Family of Roanoke woman who died in hospice in June says she should not have been there in the first place


ROANOKE, Va. (WFXR) — Last week, WFXR News brought you a story about something no family wants to experience: having a loved one die without getting to say goodbye.

Novella Wilson of Roanoke passed away at the age of 65 at Roanoke Memorial Hospital — alone — on June 27. Up until then, she had been a resident at a local nursing home and also a psychiatric hospital.

Roanoke Social Services would not allow WFXR News access to documents on Wilson due to the confidentiality of her case.

Wilson’s daughter-in-law, Bernadette Lark, however, was able to acquire the documents herself and gave WFXR News permission to take a look.

Lark began with a vacate notice from late March 2018, addressed to her and her husband, from Wilson’s newly court-appointed guardian at the time.

Notice to Vacate addressed to Bernadette Lark and her husband DeRon, dated March 30, 2018.

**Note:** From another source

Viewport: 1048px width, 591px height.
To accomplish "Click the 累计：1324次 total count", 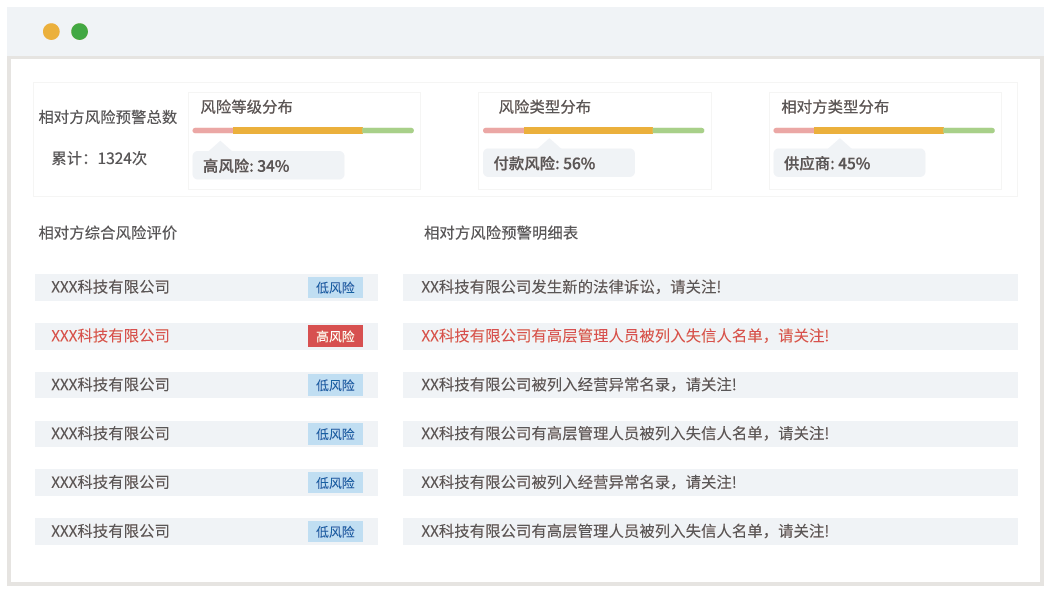I will coord(99,158).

“However, everyone agreed she needed assistance at home,” Lark said.

Wilson’s guardian cited in the notice that, since being appointed on March 2, 2018, Wilson’s family prohibited evaluators from entering the property to perform assessments on Wilson and that she wasn’t receiving public services.

Lark says it was the guardian who cancelled assessment appointments, and even showed WFXR News an assessment that was done just two weeks prior to the guardian’s appointment, as well as a log of weekly visits from a home health company.

Virginia Uniform Assessment Instrument performed on Novella Wilson, dated Feb. 16, 2018.

“…Providing services in the home when they claimed Novella was abandoned. Here is the contract, signed on March 15… had permission to come into the home to provide services for Miss Novella,” Lark said.

Lark says the guardian had not once visited Wilson, from the time of being appointed as her guardian to the time Wilson was taken from her home.

“…So there was no way possible for her to get to know what those needs are, other than to go by the home assessment, which says Miss Novella was fine living at home with care,” Lark said.

Wilson’s son and Lark’s husband, DeRon, recalls the day she was taken away.

“We were together that day, ” he said. “I had taken her out to lunch. I went to do some work at the library, the Gainsboro library. I told her I’d be right back.”

After filing complaints, Wilson’s guardian was removed from her case, but the family says the replacement wasn’t much better.

Over the next two years, Wilson stayed at three different facilities, where her condition slowly deteriorated until she died of cancer at Carilion Roanoke Memorial Hospital in late June.

Lark believes her mother-in-law’s case is not an isolated one. In fact, Lark’s family is using this loss as a way to make other families aware of the importance of contacting loved ones, especially when visitation is not an option.